__Text block__:
::::::
Scalable and Dependable Sparse Matrix Factorization
Edward Jason Riedy and James Demmel
National Science Foundation CCF-00444486
Direct factorization for solving sparse systems of linear equations Ax = b often is not used for massive systems (over 1 million unknowns). Current implementations do not scale to the necessary large parallel systems.
To provide scalability, we decouple the symbolic computations from the scalable numerical work by selecting pivots before factorization. This static pivoting allows efficient factorization of massive matrices on distributed-memory parallel platforms. Static pivoting currently has two drawbacks: the implementation to compute the pivoting is sequential, and the numerical error and stability properties are not well understood. We are removing both of those drawbacks. Computing the pivoting requires finding a maximum-weight matching on a bipartite graph. This problem appears not only in sparse factorization but also in computational biology, social network analysis, and data mining. We compute a matching with a parallel, scalable auction algorithm. This algorithm also provides a framework for parallel analysis of a sparse matrix's graph structure. We address static pivoting's numerical robustness through improved heuristics, extra-precise iterative refinement, and extensive testing. Improved perturbation heuristics greatly reduce factorization error if tiny pivots occur. Extra-precise iterative refinement for dense systems provides low-error solutions and dependable error estimates [1,2]; we are extending these results to the sparse case. We also have proven that the perturbed factorization serves as a preconditioner for suitable iterative methods that reduce the number of necessary steps to the number of perturbations.
::::::
__Exercise requirements__:
a. According to the abstract, what kind of algorithm computes the matching?
b. Using the abstract, decide whether each statement agrees with it: (i) The implementation that computes the pivoting is currently parallel. (ii) Maximum-weight matching problems also arise in computational biology. (iii) Direct factorization often goes unused for systems with over 1 million unknowns.
c. Extract the passage of the abstract from "Scalable and Dependable" to "large parallel systems.".
The records after this point are separate material with no connection to the abstract.

__Provided data__:
::::::
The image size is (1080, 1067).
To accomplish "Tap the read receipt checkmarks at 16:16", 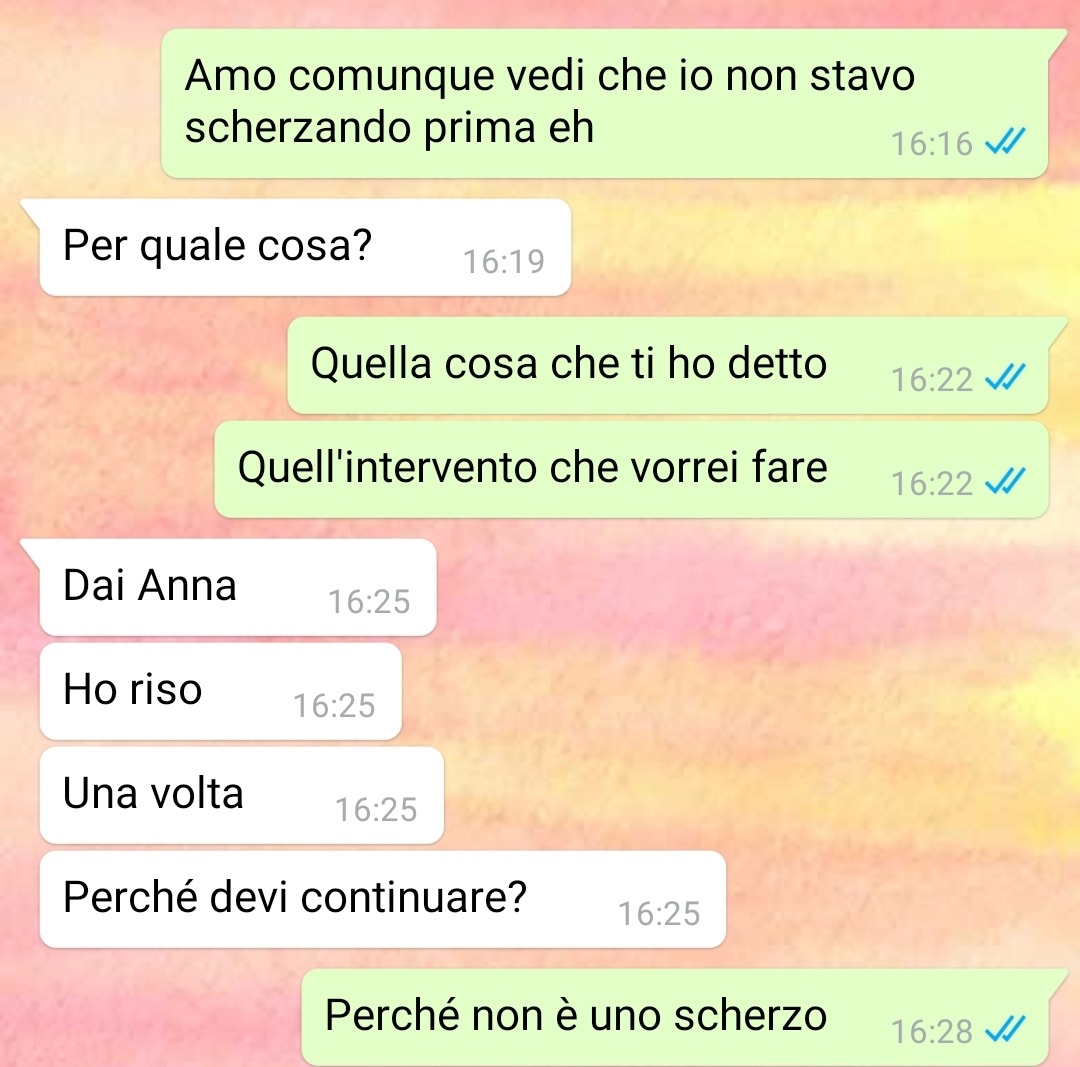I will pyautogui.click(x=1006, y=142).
::::::
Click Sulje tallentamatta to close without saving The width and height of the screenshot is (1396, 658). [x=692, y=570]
::::::
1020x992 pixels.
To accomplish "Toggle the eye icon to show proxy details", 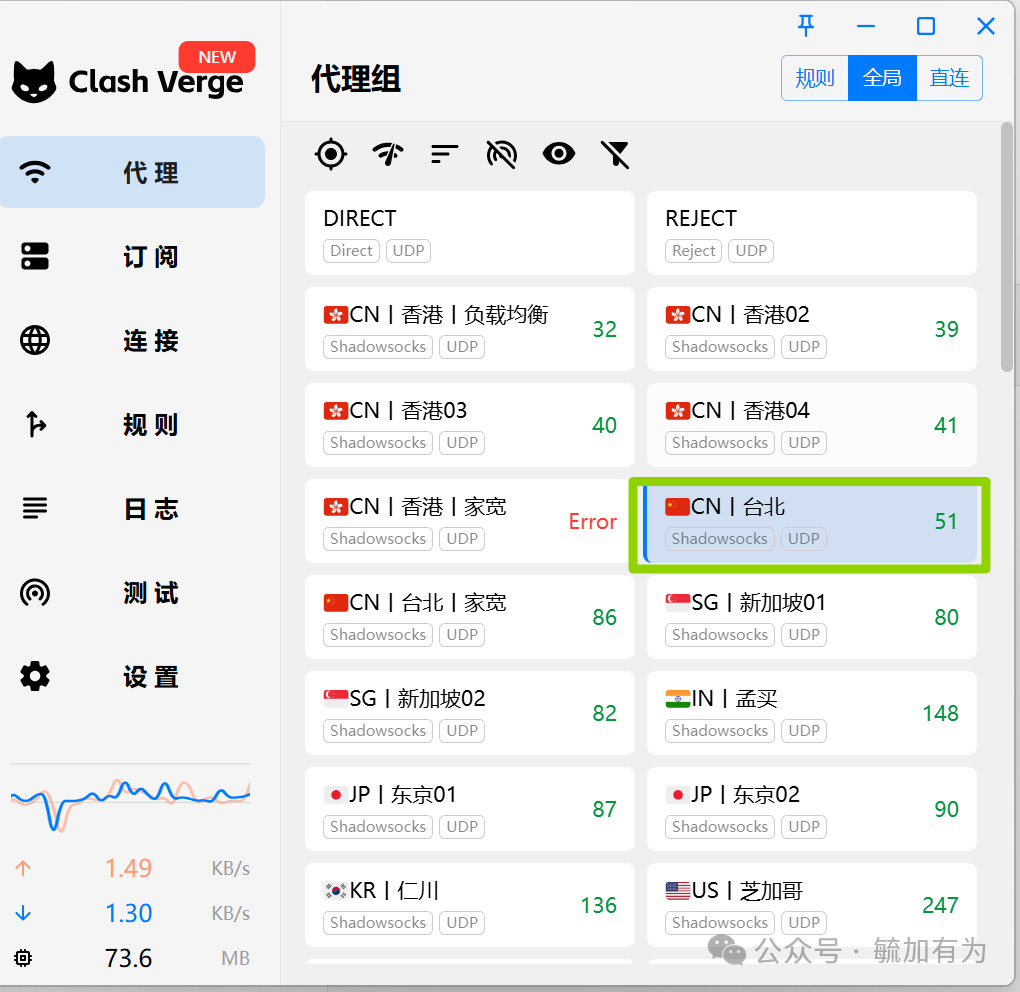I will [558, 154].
::::::
__Answers below__:
a. A parallel, scalable auction algorithm.

b.
(i) No: "the implementation to compute the pivoting is sequential"
(ii) Yes: "This problem appears not only in sparse factorization but also in computational biology, social network analysis, and data mining."
(iii) Yes: "Direct factorization for solving sparse systems of linear equations Ax = b often is not used for massive systems (over 1 million unknowns)."

c.
Scalable and Dependable Sparse Matrix Factorization
Edward Jason Riedy and James Demmel
National Science Foundation CCF-00444486
Direct factorization for solving sparse systems of linear equations Ax = b often is not used for massive systems (over 1 million unknowns). Current implementations do not scale to the necessary large parallel systems.